Stored items
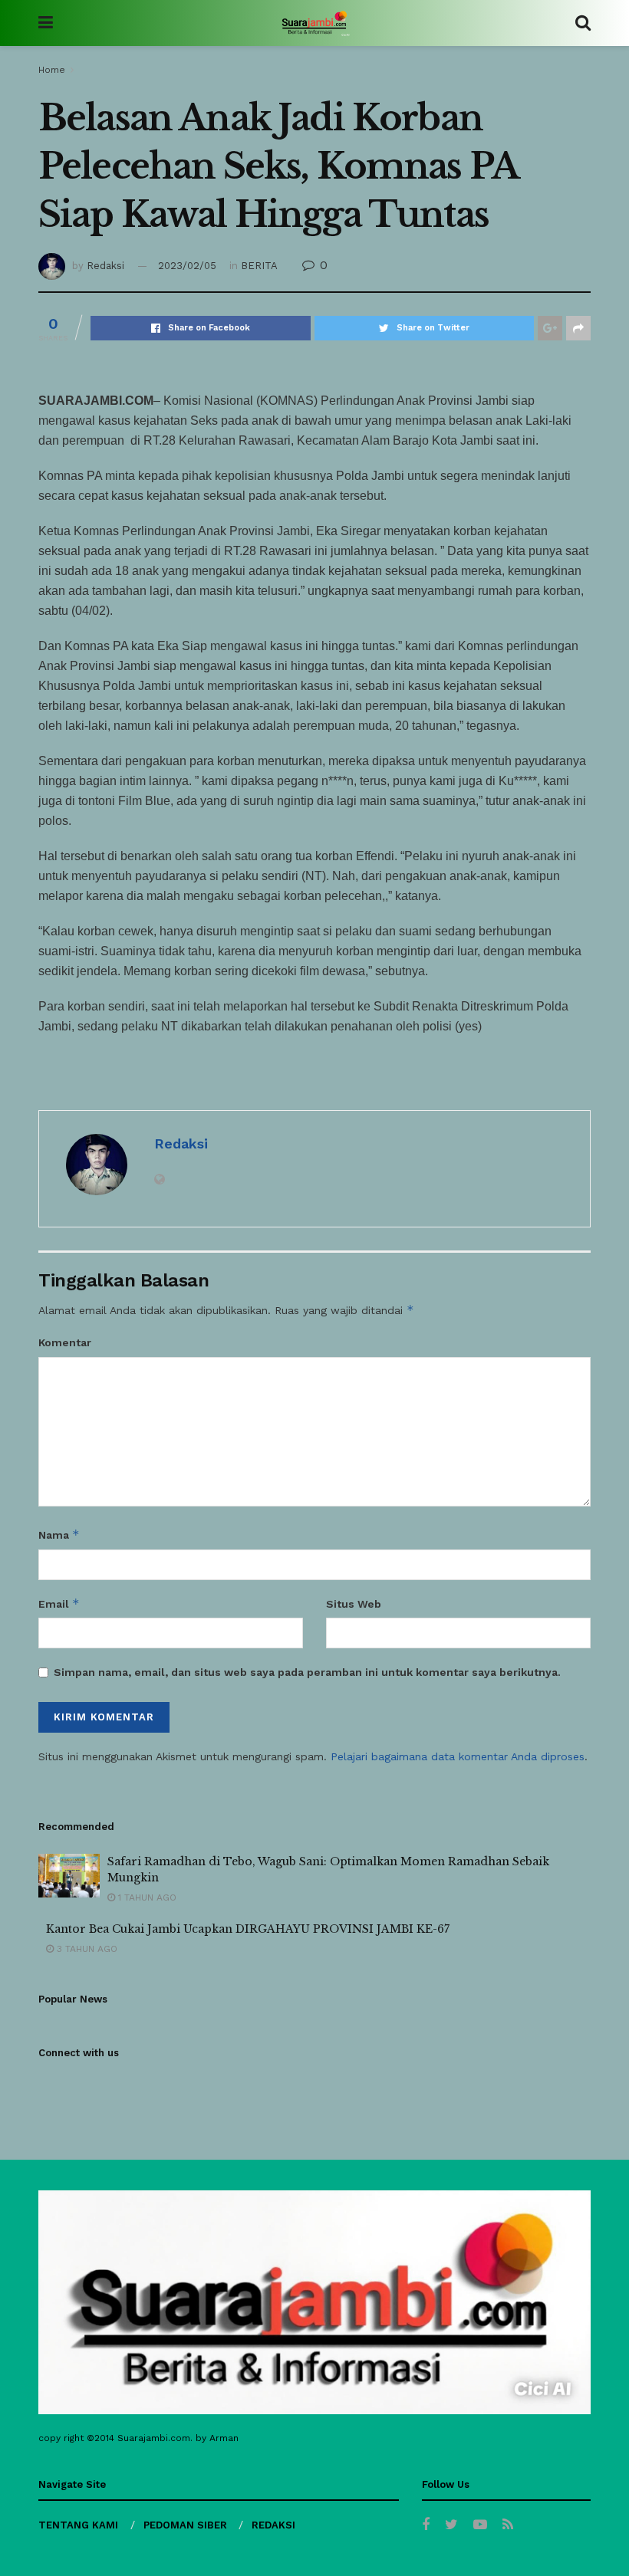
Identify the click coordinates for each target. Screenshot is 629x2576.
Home (51, 69)
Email (59, 1603)
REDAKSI (273, 2525)
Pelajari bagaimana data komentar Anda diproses (458, 1756)
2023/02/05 (187, 265)
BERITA (259, 265)
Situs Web (353, 1604)
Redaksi (105, 265)
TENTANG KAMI (78, 2525)
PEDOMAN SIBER (185, 2525)
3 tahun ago (85, 1949)
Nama (59, 1534)
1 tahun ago (145, 1897)
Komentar (64, 1342)
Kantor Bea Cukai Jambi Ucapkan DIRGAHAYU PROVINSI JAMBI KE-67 (248, 1929)
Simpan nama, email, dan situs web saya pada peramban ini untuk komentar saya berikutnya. (307, 1672)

Instructions to follow
Beginning with the line that contains "Komentar (64, 1342)", each line of the records above through the last one must be printed word for word.

Exercise output
Komentar (64, 1342)
Kantor Bea Cukai Jambi Ucapkan DIRGAHAYU PROVINSI JAMBI KE-67 (248, 1929)
Simpan nama, email, dan situs web saya pada peramban ini untuk komentar saya berikutnya. (307, 1672)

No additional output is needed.